The clinical research community has adopted the use of preprint servers, which provide outlets for preliminary reports of research that has not been peer-reviewed.1 Preprint servers support open scholarship, allow research to be disseminated quickly, offer opportunities for peer feedback before formal submission to a journal, and have been increasingly adopted by the biological, physical, and economic scientific communities.2-4 However, for preprint potential to be realized in clinical research, peer-reviewed journals must be willing to consider manuscripts that were previously posted on preprint servers (preprints) for publication. Because systematic information about contemporary clinical journal policies on preprints is lacking,5 our objective was to assess the preprint publication policies of the 100 clinical journals with the highest impact factors.
This cross-sectional study followed the Strengthening the Reporting of Observational Studies in Epidemiology (STROBE) reporting guideline. For this study, we used InCites Journal Citation Reports (JCR) to identify journals across all fields with a 2018 journal impact factor greater than 5. We manually screened all identified journals by title and categories on JCR to find the 100 top-ranked clinical journals and included only those that publish original research.
For each qualifying journal, we checked a succession of resources to ascertain its editorial policy on preprints: the journal website; the publisher website; the Transpose Database6; and the first 10 pages of a Google search containing the journal name and the term preprint. Once a preprint policy was located, we classified each journal’s policy by the following categories: preprints allowed (if preprints will be considered for publication), case-by-case determination (if preprints are evaluated on an individual basis), and preprints prohibited (if preprints will not be considered for publication). Data were collected on April 23, 2020. We conducted descriptive analyses using Microsoft Excel (Microsoft Corporation).

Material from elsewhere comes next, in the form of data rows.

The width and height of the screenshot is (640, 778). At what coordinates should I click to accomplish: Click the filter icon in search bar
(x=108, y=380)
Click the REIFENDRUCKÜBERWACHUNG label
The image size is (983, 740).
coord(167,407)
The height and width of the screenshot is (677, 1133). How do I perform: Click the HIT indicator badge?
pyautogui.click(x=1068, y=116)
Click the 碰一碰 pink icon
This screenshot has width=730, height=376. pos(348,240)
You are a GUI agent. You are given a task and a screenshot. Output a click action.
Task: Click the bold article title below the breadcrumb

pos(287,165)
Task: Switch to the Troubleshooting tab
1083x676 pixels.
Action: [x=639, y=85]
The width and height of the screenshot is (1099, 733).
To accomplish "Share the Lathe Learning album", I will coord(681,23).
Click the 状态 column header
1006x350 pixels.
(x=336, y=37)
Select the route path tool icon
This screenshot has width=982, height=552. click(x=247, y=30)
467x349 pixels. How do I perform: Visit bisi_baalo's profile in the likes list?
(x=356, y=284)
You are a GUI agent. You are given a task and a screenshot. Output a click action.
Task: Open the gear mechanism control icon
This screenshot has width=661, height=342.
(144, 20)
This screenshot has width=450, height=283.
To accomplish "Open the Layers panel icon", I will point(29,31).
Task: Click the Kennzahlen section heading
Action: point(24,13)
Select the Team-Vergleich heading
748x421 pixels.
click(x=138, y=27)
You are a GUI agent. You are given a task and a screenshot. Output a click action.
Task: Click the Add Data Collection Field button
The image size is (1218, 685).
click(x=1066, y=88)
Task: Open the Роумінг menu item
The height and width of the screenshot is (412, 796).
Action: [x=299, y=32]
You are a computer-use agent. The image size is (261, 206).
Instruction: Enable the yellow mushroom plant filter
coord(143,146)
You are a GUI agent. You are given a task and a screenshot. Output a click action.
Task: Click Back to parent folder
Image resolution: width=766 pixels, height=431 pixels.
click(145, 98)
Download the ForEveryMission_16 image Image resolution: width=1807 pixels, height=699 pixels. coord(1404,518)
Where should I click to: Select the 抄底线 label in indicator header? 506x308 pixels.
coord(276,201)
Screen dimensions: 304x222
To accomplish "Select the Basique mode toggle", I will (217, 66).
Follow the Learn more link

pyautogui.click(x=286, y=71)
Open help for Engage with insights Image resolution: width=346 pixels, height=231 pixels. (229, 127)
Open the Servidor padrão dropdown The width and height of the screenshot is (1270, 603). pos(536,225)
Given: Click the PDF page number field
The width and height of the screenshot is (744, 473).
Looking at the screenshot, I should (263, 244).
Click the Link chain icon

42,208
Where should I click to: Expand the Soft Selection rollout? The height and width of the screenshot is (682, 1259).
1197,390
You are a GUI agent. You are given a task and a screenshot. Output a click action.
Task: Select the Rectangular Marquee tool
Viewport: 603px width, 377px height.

Among the 100 top-ranked clinical journals, the median (interquartile range) impact factor was 13.7 (10.7-19.0). Most journals (86 [86%]) allowed preprints (Table 1). In contrast, 13 journals (13%) evaluated each preprint independently to determine whether to reject it on the basis of its prior preprint status (case-by-case determination). Only 1 journal (1%) had a policy that prohibited preprints (preprints prohibited). There was no association between the median impact factor and the category of preprint policy (Table 2).